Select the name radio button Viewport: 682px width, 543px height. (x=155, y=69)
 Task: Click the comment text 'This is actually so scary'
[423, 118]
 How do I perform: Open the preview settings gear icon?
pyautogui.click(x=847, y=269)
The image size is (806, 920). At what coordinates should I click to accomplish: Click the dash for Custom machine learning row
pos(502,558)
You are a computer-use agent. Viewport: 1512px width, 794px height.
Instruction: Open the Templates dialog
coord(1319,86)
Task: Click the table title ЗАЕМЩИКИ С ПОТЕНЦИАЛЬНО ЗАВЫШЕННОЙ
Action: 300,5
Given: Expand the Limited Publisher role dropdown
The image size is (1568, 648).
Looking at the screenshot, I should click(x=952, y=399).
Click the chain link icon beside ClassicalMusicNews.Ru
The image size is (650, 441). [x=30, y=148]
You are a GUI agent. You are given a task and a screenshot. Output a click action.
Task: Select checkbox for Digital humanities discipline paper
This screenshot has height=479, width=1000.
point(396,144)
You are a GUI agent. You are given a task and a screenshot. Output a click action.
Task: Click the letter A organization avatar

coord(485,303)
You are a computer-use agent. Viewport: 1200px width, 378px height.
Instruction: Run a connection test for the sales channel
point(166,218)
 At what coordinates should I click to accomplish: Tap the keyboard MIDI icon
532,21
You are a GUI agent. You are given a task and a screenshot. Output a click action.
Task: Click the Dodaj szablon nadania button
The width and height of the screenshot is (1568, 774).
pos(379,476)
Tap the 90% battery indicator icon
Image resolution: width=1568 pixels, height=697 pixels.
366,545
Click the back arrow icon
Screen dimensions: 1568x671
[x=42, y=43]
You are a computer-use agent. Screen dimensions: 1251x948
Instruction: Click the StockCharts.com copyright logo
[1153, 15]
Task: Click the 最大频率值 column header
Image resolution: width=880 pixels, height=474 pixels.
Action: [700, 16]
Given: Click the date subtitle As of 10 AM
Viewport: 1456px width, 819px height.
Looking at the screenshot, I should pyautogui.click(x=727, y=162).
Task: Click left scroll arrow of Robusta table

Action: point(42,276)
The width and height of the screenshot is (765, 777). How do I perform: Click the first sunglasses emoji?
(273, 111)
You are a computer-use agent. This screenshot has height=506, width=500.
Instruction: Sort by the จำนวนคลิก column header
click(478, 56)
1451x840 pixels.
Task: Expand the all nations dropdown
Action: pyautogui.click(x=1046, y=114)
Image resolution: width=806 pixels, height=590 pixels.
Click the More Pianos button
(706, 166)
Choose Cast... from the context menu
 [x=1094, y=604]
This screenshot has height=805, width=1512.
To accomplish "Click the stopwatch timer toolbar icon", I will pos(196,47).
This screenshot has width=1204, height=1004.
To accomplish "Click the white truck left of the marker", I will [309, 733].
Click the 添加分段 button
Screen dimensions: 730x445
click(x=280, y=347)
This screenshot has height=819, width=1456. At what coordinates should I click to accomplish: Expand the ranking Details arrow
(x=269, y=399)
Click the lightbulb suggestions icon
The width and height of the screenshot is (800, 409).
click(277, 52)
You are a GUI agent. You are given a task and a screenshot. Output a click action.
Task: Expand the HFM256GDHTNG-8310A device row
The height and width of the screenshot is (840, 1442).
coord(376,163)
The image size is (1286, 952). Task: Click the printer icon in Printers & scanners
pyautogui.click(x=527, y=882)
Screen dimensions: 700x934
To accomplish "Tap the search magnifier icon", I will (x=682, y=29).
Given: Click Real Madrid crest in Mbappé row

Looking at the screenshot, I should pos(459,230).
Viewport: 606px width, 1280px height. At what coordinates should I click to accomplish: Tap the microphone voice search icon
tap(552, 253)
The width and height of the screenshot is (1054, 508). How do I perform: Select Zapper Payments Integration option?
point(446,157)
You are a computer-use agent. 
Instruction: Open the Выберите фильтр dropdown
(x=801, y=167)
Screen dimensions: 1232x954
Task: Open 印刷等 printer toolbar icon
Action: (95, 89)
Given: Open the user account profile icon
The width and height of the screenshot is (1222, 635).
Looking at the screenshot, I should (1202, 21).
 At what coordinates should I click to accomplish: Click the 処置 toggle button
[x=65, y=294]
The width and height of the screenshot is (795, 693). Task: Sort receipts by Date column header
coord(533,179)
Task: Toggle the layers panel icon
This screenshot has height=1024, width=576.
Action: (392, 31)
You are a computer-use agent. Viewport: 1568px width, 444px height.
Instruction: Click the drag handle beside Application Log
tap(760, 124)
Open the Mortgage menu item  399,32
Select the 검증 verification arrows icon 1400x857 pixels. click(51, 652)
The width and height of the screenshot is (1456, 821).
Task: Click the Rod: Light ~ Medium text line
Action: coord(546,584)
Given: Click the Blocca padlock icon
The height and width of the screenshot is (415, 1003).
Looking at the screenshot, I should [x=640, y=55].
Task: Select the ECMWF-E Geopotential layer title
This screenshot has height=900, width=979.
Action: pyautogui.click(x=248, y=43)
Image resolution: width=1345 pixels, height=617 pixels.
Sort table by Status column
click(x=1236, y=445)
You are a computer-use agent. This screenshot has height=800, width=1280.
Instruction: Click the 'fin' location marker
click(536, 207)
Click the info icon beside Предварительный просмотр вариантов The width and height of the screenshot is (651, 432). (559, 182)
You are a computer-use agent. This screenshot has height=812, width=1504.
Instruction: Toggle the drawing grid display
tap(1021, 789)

### Work to be completed
Revise every one of the items above so that "computer-use agent" becomes "desktop automation agent" wherever it occurs, and leave all other text unchanged.

### Task result
Select the name radio button Viewport: 682px width, 543px height. (x=155, y=69)
 Task: Click the comment text 'This is actually so scary'
[423, 118]
 How do I perform: Open the preview settings gear icon?
pyautogui.click(x=847, y=269)
The image size is (806, 920). At what coordinates should I click to accomplish: Click the dash for Custom machine learning row
pos(502,558)
You are a desktop automation agent. Viewport: 1512px width, 794px height.
Instruction: Open the Templates dialog
coord(1319,86)
Task: Click the table title ЗАЕМЩИКИ С ПОТЕНЦИАЛЬНО ЗАВЫШЕННОЙ
Action: 300,5
Given: Expand the Limited Publisher role dropdown
The image size is (1568, 648).
Looking at the screenshot, I should click(x=952, y=399).
Click the chain link icon beside ClassicalMusicNews.Ru
The image size is (650, 441). [x=30, y=148]
You are a GUI agent. You are given a task and a screenshot. Output a click action.
Task: Select checkbox for Digital humanities discipline paper
This screenshot has height=479, width=1000.
point(396,144)
You are a GUI agent. You are given a task and a screenshot. Output a click action.
Task: Click the letter A organization avatar

coord(485,303)
You are a desktop automation agent. Viewport: 1200px width, 378px height.
Instruction: Run a connection test for the sales channel
point(166,218)
 At what coordinates should I click to accomplish: Tap the keyboard MIDI icon
532,21
You are a GUI agent. You are given a task and a screenshot. Output a click action.
Task: Click the Dodaj szablon nadania button
The width and height of the screenshot is (1568, 774).
pos(379,476)
Tap the 90% battery indicator icon
Image resolution: width=1568 pixels, height=697 pixels.
366,545
Click the back arrow icon
Screen dimensions: 1568x671
[x=42, y=43]
You are a desktop automation agent. Screen dimensions: 1251x948
Instruction: Click the StockCharts.com copyright logo
[1153, 15]
Task: Click the 最大频率值 column header
Image resolution: width=880 pixels, height=474 pixels.
Action: [700, 16]
Given: Click the date subtitle As of 10 AM
Viewport: 1456px width, 819px height.
Looking at the screenshot, I should pyautogui.click(x=727, y=162).
Task: Click left scroll arrow of Robusta table

Action: point(42,276)
The width and height of the screenshot is (765, 777). How do I perform: Click the first sunglasses emoji?
(273, 111)
You are a desktop automation agent. This screenshot has height=506, width=500.
Instruction: Sort by the จำนวนคลิก column header
click(478, 56)
1451x840 pixels.
Task: Expand the all nations dropdown
Action: pyautogui.click(x=1046, y=114)
Image resolution: width=806 pixels, height=590 pixels.
Click the More Pianos button
(706, 166)
Choose Cast... from the context menu
 [x=1094, y=604]
This screenshot has height=805, width=1512.
To accomplish "Click the stopwatch timer toolbar icon", I will pos(196,47).
This screenshot has width=1204, height=1004.
To accomplish "Click the white truck left of the marker", I will [309, 733].
Click the 添加分段 button
Screen dimensions: 730x445
click(x=280, y=347)
This screenshot has height=819, width=1456. At what coordinates should I click to accomplish: Expand the ranking Details arrow
(x=269, y=399)
Click the lightbulb suggestions icon
The width and height of the screenshot is (800, 409).
click(277, 52)
You are a GUI agent. You are given a task and a screenshot. Output a click action.
Task: Expand the HFM256GDHTNG-8310A device row
The height and width of the screenshot is (840, 1442).
coord(376,163)
The image size is (1286, 952). Task: Click the printer icon in Printers & scanners
pyautogui.click(x=527, y=882)
Screen dimensions: 700x934
To accomplish "Tap the search magnifier icon", I will (x=682, y=29).
Given: Click Real Madrid crest in Mbappé row

Looking at the screenshot, I should pos(459,230).
Viewport: 606px width, 1280px height. At what coordinates should I click to accomplish: Tap the microphone voice search icon
tap(552, 253)
The width and height of the screenshot is (1054, 508). How do I perform: Select Zapper Payments Integration option?
point(446,157)
You are a desktop automation agent. 
Instruction: Open the Выберите фильтр dropdown
(x=801, y=167)
Screen dimensions: 1232x954
Task: Open 印刷等 printer toolbar icon
Action: (95, 89)
Given: Open the user account profile icon
The width and height of the screenshot is (1222, 635).
Looking at the screenshot, I should (1202, 21).
 At what coordinates should I click to accomplish: Click the 処置 toggle button
[x=65, y=294]
The width and height of the screenshot is (795, 693). Task: Sort receipts by Date column header
coord(533,179)
Task: Toggle the layers panel icon
This screenshot has height=1024, width=576.
Action: (392, 31)
You are a desktop automation agent. Viewport: 1568px width, 444px height.
Instruction: Click the drag handle beside Application Log
tap(760, 124)
Open the Mortgage menu item  399,32
Select the 검증 verification arrows icon 1400x857 pixels. click(51, 652)
The width and height of the screenshot is (1456, 821).
Task: Click the Rod: Light ~ Medium text line
Action: coord(546,584)
Given: Click the Blocca padlock icon
The height and width of the screenshot is (415, 1003).
Looking at the screenshot, I should [x=640, y=55].
Task: Select the ECMWF-E Geopotential layer title
This screenshot has height=900, width=979.
Action: pyautogui.click(x=248, y=43)
Image resolution: width=1345 pixels, height=617 pixels.
Sort table by Status column
click(x=1236, y=445)
You are a desktop automation agent. This screenshot has height=800, width=1280.
Instruction: Click the 'fin' location marker
click(536, 207)
Click the info icon beside Предварительный просмотр вариантов The width and height of the screenshot is (651, 432). (559, 182)
You are a desktop automation agent. This screenshot has height=812, width=1504.
Instruction: Toggle the drawing grid display
tap(1021, 789)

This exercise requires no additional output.